The plan builds on $525 million in recurring savings from this year, a figure expected to hit $799 million in 2015. Another $748 million is forecast to come from purchasing, procurement and improvements in technological efficiency.
But the plan is also predicated on labor settlements that include three years of flat wages, according to the MTA. “Long-term vulnerabilities include skyrocketing employee and retiree healthcare and benefit plans.”
While the MTA is looking to rebid medical benefits for a better deal, it also must get 63 separate unions to agree to the three-year, zero percent increases. John Samuelsen, who represents 34,000 conductors, track workers and others as president of Transit Workers Union Local 100, said his rank and file are not on board.

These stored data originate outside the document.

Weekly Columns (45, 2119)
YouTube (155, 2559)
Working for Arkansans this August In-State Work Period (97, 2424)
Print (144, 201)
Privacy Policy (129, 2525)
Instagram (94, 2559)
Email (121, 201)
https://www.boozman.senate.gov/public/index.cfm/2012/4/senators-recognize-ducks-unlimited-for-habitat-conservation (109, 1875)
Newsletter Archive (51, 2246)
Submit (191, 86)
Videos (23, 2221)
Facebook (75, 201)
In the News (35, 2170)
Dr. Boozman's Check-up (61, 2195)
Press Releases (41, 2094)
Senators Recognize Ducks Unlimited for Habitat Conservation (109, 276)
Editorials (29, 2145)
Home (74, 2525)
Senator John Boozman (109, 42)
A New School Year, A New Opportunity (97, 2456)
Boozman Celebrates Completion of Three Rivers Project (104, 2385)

“We are not accepting zeros,” Samuelsen said in a statement issued by his office.
MTA spokesman Kevin Ortiz said there are no numbers yet for fare or toll hikes. He said the proposal right now would be for some combination that would increase revenue by 7.5 percent. And advocates for riders and drivers are as opposed as the unions.
“Our main concern is that we have never had a high regard for ‘modest’ fare increases,” said Gene Russianoff, staff attorney for the Straphangers Campaign. “Last time the Metro Card went from $89 to 104 for 30 days, which isn’t modest to my mind” he said.
John Corlett, legislative chairman for AAA New York, said bridge and tunnel tolls already are excessive.
“Roughly speaking, the toll rate is 300 percent of operating costs for those facilities, whereas subways and buses are more like 60 percent,” he said. “The MTA seems to be in a never-ending fiscal crisis. It seems that even in good times they rely on toll money.”
Corlett said toll increases would hit Queens drivers particularly hard.
“If you have to drive north to the Bronx to work, you have no choice,” he said. “And the last time they raised tolls it represents an increase of about 20 percent in 18 months.”
Corlett said the MTA needs to adopt a long-term strategic plan that deals with debt and pensions. Russianoff agrees, saying that capital projects threaten to engulf the MTA’s limited resources.
“Our concern is that this is related to the capital plan and not the operating plan,” he said. “They are embarking on a program of borrowing $7 billon with bonds and they are just backed by the operating budget. Everything would be coming from the same pot of money that is used for service and operations, so that could put pressure on fares and services.”